Mara didn’t threaten divorce in that moment. She did something quieter: she started asking specific questions. How much was on the car credit card? How long was the storage unit lease? Had he taken out any other loans? And when Joel refused to answer and said he didn’t “have to be interrogated in his own house,” Mara understood that the Camaro wasn’t the only secret—secrecy itself had become his habit.

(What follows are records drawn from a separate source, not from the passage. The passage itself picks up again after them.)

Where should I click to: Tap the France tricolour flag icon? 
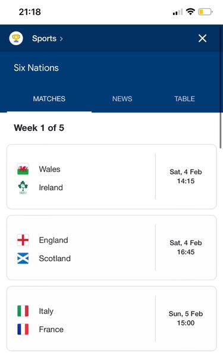23,329
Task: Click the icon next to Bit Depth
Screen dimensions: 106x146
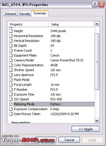Action: click(11, 46)
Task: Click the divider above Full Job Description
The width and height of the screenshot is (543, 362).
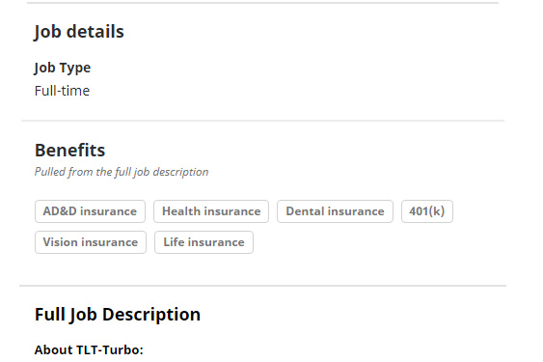Action: click(x=263, y=286)
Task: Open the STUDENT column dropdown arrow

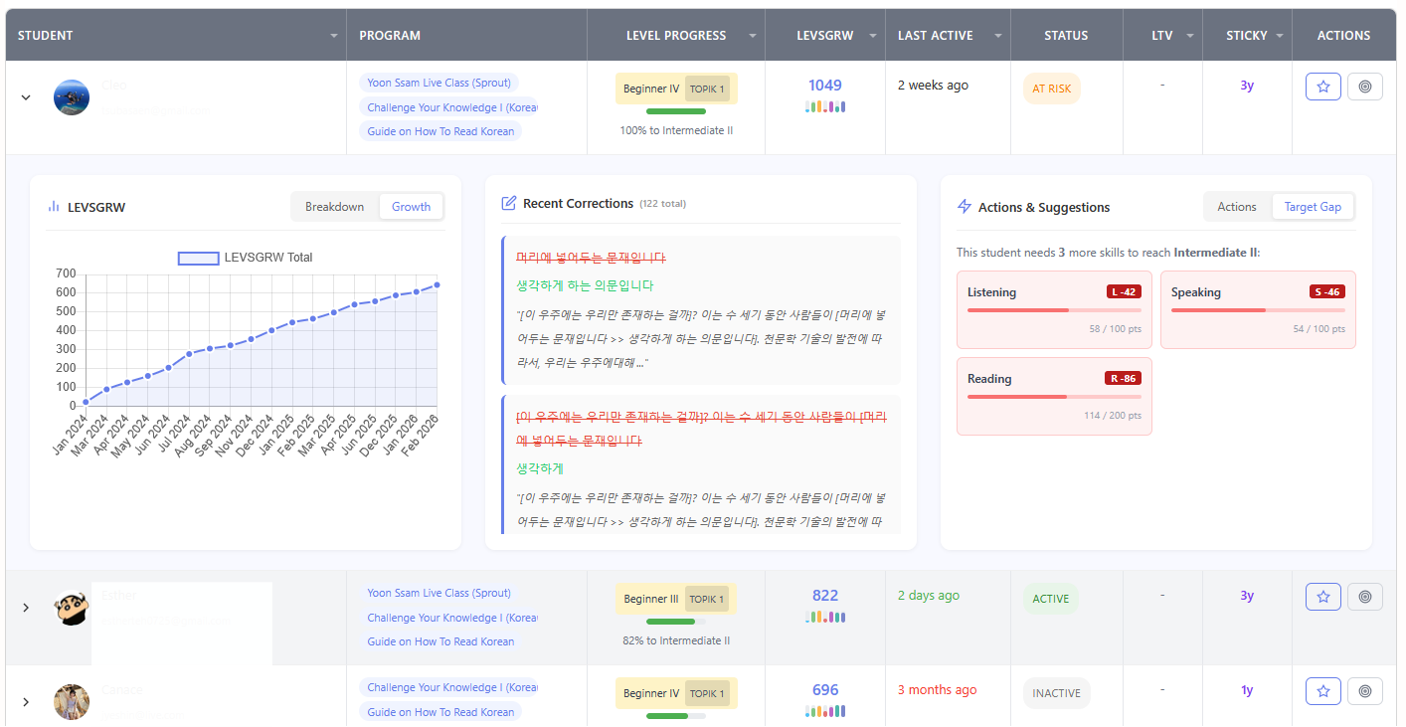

A week later, Joel said he needed to “talk to someone” because Mara was “getting extreme,” and he wanted to “know his options.” He framed it like a preventative measure, like wearing a seatbelt. Mara found out it wasn’t a therapist he’d called. It was a divorce lawyer.
That was the detail that made everything click into place for Mara: the project car wasn’t just draining their money, it was draining their shared reality. Joel had built a world where he was the hero restoring something iconic, and Mara was the obstacle who didn’t understand his passion. The lawyer wasn’t a step toward compromise—it was Joel doubling down on the idea that the marriage was negotiable but the Camaro wasn’t.
By the time Mara booked her own attorney, the argument wasn’t even about the car itself. It was about what Joel had been willing to trade for it: trust, transparency, and any sense that they were on the same team. The Camaro sat in the garage like a shrine to “almost finished,” and the unresolved tension wasn’t whether it would ever run—it was whether Joel could admit, out loud, that he’d been treating a machine like a future and his spouse like a speed bump.